:: Document extract ::
Vivian Mizuta writes: I learned to spin in 1985, possibly Oct 23 - for sure at the home of, and from,Anna Mae Kinkade and with fellow student/friend Anna Mead. We had both borrowed Ashford Traditional wheels (mine from Mt.Vernon resident Anita McGraw) and went to a Fleece Sale at Penny Goodʼs westside MV farm on Dec 15, 1985. In those early years, the only fiber to spin was local raw whole fleeces; take them home, skirt them, wash them, drum-card them and spin it! Sarah Hayduk was also selling fleeces from her Fir Island home about that time and some members raised sheep; Pat had over 100 llamas. Vivian started going to, and frequently hosting, the weekly spinners in Mt. Vernon in 86/87.

Vivian recalls the early 80s in downtown Mt. Vernon, when she was weaving but not yet spinning. It seemed like the entire weaving guild was on a spinning craze and they were organizing wheel purchases in bulk. Ashford was selling kits of Traditional wheels in shipments of 10 from New Zealand. Rita Koetje had a small yarn shop on the south end of the main street in Mt. Vernon and one lower shelf of weaving yarns (c. 1976/77) and may have been involved in these wheel shipments. (aside: Current yarn shop very close to that location, Wild Fibers, is owned by a niece of Rita′s). At some time later but prior to ʻ85 there was a small co-op selling venue for local fiber arts, at Pine Square nearby Ritaʼs Yarn Shop and I know that Debbie Crowley was involved with that. Vivian met Debbie in 1980 and thinks she was a spinner, but Debbie didnʼt join the weekly group.

1991 - the first dates that Vivian has for Tuesday spinners being hosted in Anacortes, by Megan and by Gloria, although it is possible that the groups merged prior to that date.

1990-95 Continuing to meet as Tuesday spinners, add names of Karen, Mary Margaret Eighme, Penny Brown, Nancy Hansen, Sylvia Trask, Kathryn Alexander, Arlene Summers, Bev Sundean, Mary Lou Morgan, Jean Nelson, Jean Ferguson, Indrid Shellenberger, Renee Delight LaTorre, Gwyn Jackson, Barb, Laura.
:::
:: Information supplied ::
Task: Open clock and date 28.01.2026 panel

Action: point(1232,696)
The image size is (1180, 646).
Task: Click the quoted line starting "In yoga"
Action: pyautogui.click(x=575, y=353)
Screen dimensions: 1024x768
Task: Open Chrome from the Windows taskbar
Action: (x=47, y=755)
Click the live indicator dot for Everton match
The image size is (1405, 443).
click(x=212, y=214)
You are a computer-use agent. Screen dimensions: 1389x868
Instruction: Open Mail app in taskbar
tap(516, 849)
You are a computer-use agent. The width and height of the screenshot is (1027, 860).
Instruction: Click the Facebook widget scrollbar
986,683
:::
#### What the task asks:
Please return everything from "1991 - the first" down to "Jackson, Barb, Laura." in the spinning-group history above, copied word for word.

#### Solved exercise:
1991 - the first dates that Vivian has for Tuesday spinners being hosted in Anacortes, by Megan and by Gloria, although it is possible that the groups merged prior to that date.

1990-95 Continuing to meet as Tuesday spinners, add names of Karen, Mary Margaret Eighme, Penny Brown, Nancy Hansen, Sylvia Trask, Kathryn Alexander, Arlene Summers, Bev Sundean, Mary Lou Morgan, Jean Nelson, Jean Ferguson, Indrid Shellenberger, Renee Delight LaTorre, Gwyn Jackson, Barb, Laura.